### Cosa fare
Sai proseguire l'analisi sull'utilità dell'app Immuni partendo subito dopo l'ultima frase riportata?

### Brano da leggere
Analisi

Immuni, cosa dire della sua utilità sulla base dei dati che (non) abbiamo

di Federico Cabitza, Professore Sistemi Informativi e Interazione Uomo-Macchina all’Università degli Studi di Milano-Bicocca |

Al momento le incognite sono più delle certezze e ciò che preoccupa di più, a quasi 4 mesi dall’inizio del progetto Immuni su scala nazionale è la non trasparenza nella condivisione dei dati e una bassa sensibilità riguardo alla necessità di analizzare i dati per cercare e trovare prove di efficacia.

Come noto, la situazione di diffusione della pandemia COVID-19 in molti stati Europei sta raggiungendo numeri che, sebbene ancora molto diversi dalla situazione italiana, non lasciano prevedere un autunno tranquillo e anzi presagire che la situazione dei contagi potrà tornare a salire anche in Italia, con il conseguente spettro di altre forme, più o meno diffuse, di limitazione alla circolazione delle persone sui territori interessati da intensi focolai epidemici.

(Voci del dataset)
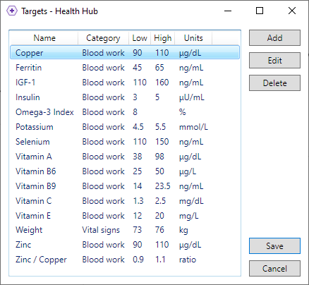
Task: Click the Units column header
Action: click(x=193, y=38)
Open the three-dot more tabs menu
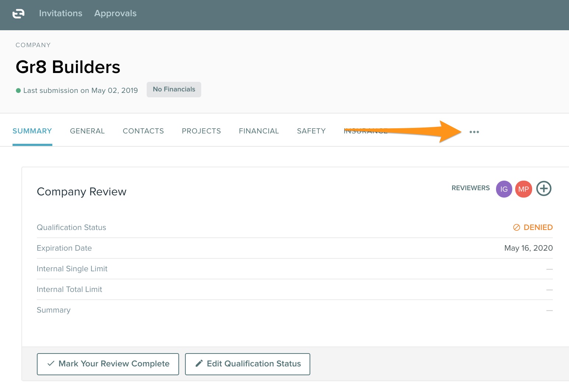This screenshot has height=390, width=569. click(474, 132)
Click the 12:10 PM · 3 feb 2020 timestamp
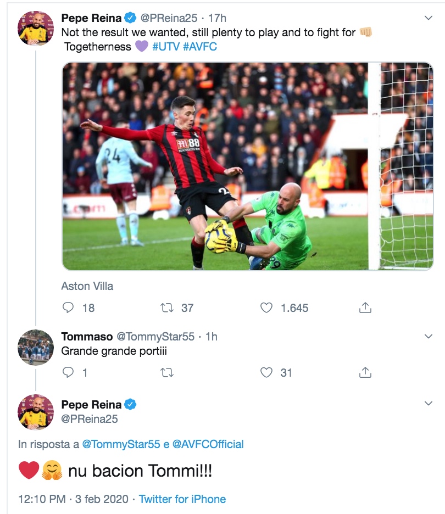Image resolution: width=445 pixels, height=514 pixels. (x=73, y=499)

### Risposta all'esercizio
In questo contesto di incertezza, è più che lecito chiedersi se l’app di digital contact tracing Immuni potrà essere utile, soprattutto in questo periodo di riapertura degli istituti scolastici in cui non sono infrequenti, anche da parte di influenti esponenti del governo, appelli ad una maggiore diffusione e uso. Come abbiamo indicato più volte anche su Key4biz, ogni appello ad un maggiore uso di Immuni si basa sulla convinzione che essa sia utile a contenere la diffusione del contagio, ma questa convinzione non è basata su prove di efficacia e utilità basata sui dati, o almeno su dati che siano stati condivisi alla comunità scientifica italiana per una verifica distribuita, indipendente e verificata da più ricercatori.

A partire dai pochi dati estrapolati finora da interviste e conferenze stampa cosa può quindi essere detto della efficacia di Immuni?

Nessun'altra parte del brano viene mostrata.